[WORK TASK] With pictures omitted, copy exactly the lines from the one containing "Task: Repost the tweet with retweet icon" through the end of the records below.

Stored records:
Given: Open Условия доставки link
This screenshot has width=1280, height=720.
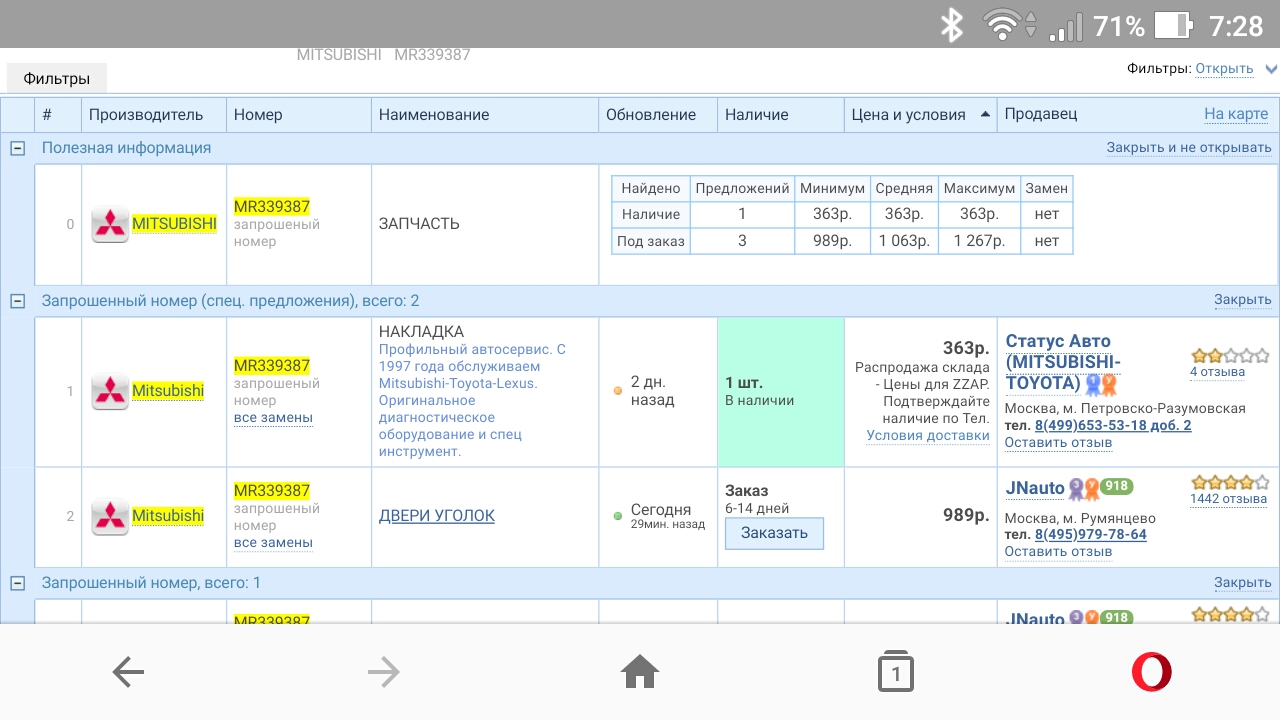Looking at the screenshot, I should [x=927, y=435].
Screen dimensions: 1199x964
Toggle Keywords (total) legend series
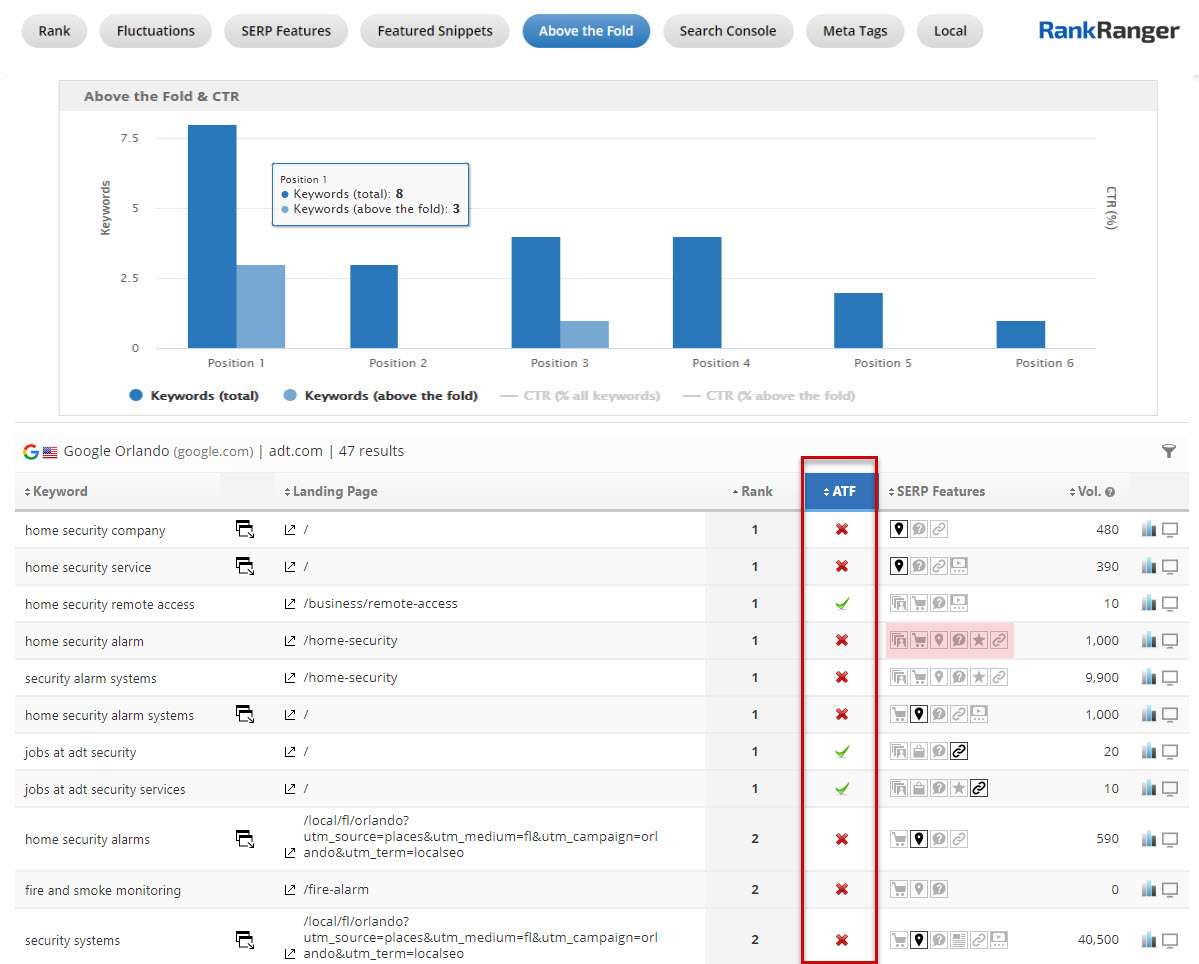[x=194, y=396]
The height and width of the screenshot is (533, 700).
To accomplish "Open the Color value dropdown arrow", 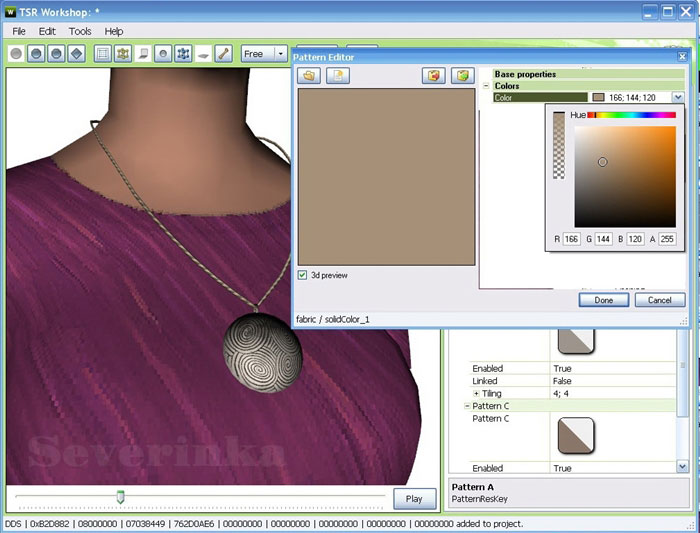I will pyautogui.click(x=678, y=98).
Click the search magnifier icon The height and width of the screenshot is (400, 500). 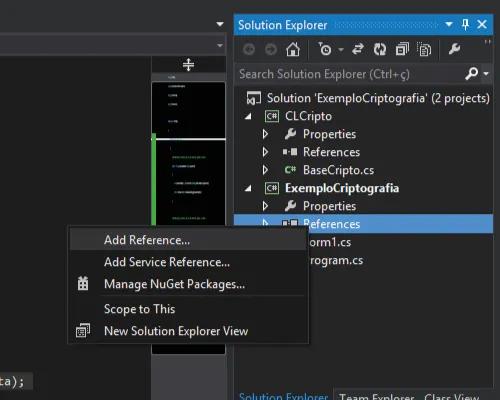472,74
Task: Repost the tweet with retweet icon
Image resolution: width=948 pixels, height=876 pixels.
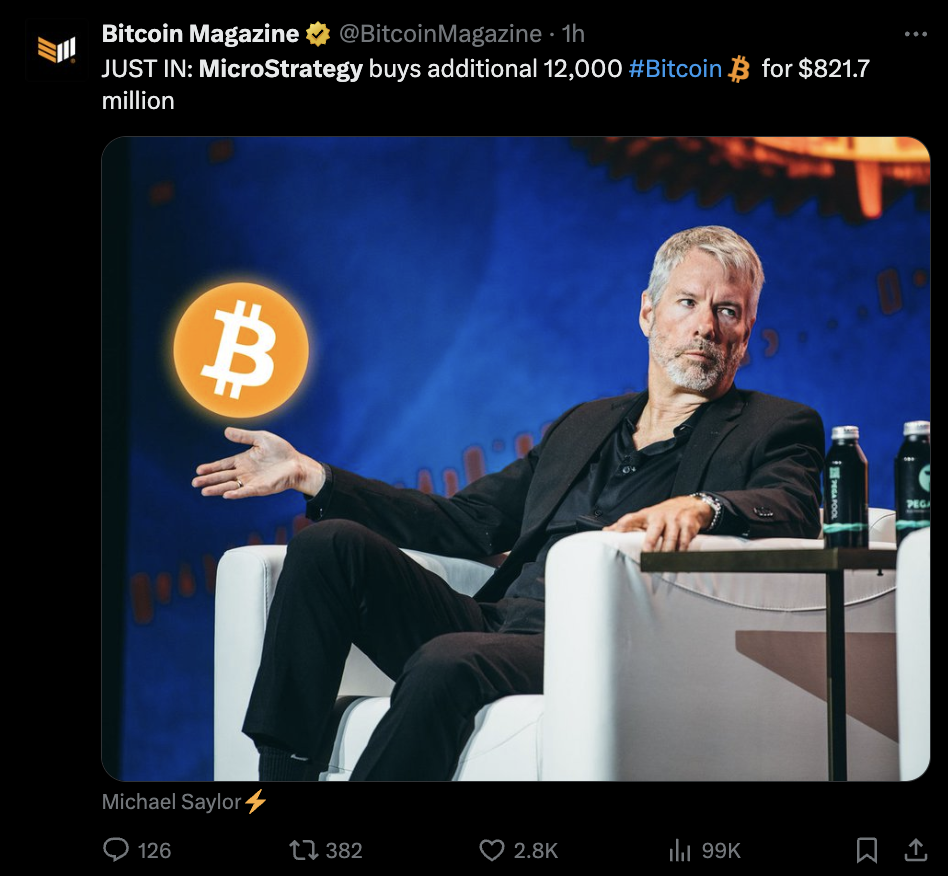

[REPLY]
Task: Repost the tweet with retweet icon
Image resolution: width=948 pixels, height=876 pixels.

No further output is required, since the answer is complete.